Salamah felt like he had seen it coming, had known that it was going to happen.  One day, nearly two months later, while Salamah was at his Uncle's, Marcus wrote a ten-thousand word, badly spelled, angry, furious rant at the Hopewells, at everything they were, gotten into the bathtub, and slit his left wrist--he was right handed.  And then allowed himself to at last stop holding on.

Salamah had returned in time to smell the sickly sweet stench of blood, to watch his brother's body being hauled away like useless meat, to copy down the rant into his own Device, to read later.  He had been shaken, but oddly calm, as distant as his brother...but far more thoughtful. 

In the night his father had broken into his room and deleted the rant, tried to scrub it clean, and so Salamah would only know the first several hundred words.  His father, when Salamah had finished yelling at him, had said simply, "They can read these...if they found out..."

If they found out?!  What, that they were monsters, that they deserved to be destroyed?!  He had ranted until he was blue in the face.

And then his father had slapped him, hard, and left without saying another word.

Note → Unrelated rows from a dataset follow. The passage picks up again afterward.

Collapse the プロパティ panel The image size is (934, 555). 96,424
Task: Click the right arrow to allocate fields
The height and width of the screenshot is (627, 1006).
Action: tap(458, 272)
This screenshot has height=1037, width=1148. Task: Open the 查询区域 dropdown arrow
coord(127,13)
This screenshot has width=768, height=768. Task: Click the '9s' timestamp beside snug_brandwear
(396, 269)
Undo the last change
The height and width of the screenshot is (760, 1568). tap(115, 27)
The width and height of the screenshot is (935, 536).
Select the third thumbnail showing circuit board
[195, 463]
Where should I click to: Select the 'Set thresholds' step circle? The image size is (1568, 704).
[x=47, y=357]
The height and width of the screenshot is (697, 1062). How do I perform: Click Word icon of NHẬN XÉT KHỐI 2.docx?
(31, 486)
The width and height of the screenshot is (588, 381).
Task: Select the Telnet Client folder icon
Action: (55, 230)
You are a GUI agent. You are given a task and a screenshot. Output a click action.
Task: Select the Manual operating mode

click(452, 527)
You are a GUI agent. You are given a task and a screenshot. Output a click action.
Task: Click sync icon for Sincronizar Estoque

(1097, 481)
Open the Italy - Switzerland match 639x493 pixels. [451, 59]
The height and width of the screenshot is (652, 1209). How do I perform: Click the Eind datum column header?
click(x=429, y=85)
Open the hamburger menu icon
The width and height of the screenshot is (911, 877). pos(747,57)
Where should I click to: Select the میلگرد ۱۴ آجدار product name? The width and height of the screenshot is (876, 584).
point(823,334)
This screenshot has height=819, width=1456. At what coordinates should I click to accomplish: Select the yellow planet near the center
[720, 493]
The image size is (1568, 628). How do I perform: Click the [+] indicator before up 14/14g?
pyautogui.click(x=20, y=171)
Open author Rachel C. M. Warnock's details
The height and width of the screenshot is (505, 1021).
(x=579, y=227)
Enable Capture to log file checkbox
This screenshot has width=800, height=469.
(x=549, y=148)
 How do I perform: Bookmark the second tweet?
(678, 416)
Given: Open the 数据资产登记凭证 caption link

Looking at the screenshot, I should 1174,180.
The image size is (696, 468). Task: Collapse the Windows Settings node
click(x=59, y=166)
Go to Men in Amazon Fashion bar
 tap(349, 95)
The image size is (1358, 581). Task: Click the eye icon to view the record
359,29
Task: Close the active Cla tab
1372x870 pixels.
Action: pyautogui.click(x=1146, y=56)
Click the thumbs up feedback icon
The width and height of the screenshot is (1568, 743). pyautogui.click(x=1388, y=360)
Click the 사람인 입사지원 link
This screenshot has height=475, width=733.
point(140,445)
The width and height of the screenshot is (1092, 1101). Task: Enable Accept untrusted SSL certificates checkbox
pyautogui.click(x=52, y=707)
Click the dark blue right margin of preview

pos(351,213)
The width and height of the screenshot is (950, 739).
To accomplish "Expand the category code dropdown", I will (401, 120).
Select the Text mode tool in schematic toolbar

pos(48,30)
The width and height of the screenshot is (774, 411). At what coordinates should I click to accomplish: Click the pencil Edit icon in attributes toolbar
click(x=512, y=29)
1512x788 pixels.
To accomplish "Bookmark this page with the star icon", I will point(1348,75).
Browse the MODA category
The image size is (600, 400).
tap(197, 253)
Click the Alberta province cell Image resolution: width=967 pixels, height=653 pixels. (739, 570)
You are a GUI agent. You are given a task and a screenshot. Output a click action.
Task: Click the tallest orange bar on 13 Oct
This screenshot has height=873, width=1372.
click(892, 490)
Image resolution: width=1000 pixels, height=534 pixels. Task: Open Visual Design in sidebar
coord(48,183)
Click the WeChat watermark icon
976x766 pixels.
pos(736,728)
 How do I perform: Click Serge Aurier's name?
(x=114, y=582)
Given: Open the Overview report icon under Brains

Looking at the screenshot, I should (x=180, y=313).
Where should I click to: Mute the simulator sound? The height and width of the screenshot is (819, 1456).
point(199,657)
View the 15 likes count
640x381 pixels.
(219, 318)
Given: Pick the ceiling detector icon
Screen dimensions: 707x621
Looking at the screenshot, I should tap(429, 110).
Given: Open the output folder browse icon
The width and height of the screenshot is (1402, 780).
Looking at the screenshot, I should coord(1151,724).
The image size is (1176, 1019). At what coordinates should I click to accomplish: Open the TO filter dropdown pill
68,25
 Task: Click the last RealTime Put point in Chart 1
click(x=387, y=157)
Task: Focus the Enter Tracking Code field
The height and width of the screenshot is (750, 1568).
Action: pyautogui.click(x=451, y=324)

Salamah studied programming, and within a week found a block which would mean that only if they were looking for a specific file, only if they knew it existed, could the Hopewells read it.  And then he filled his folder with plans for murder.  Within the first month he had found eleven viable ways, with every step listed, including where he got all the materials, and backup plans, that he could kill at least four Hopewells.

He was disappointed with himself.

Surely he could think of more than that!  And the next month, he did.

Salamah had decided it was not over with the Hopewells, that it hadn't even begun.  But he was not a fool, nor was he a hero or a fighter.  He would wait, and then he would strike, and they would suffer, and then they would die.



But a poor boy's dreams can be of blood.




Cast:



Marcus Laurent, age 15:  The older brother of Salamah, he is the first in their family to fight back against the Hopewells.  It ends poorly for him.

Salamah Laurent, age 7:  A boy who dreams of murder in the same thought that he dreams of light and knowledge.  His childhood, dead at seven, has set him on a crash course with the darkest depths of the world.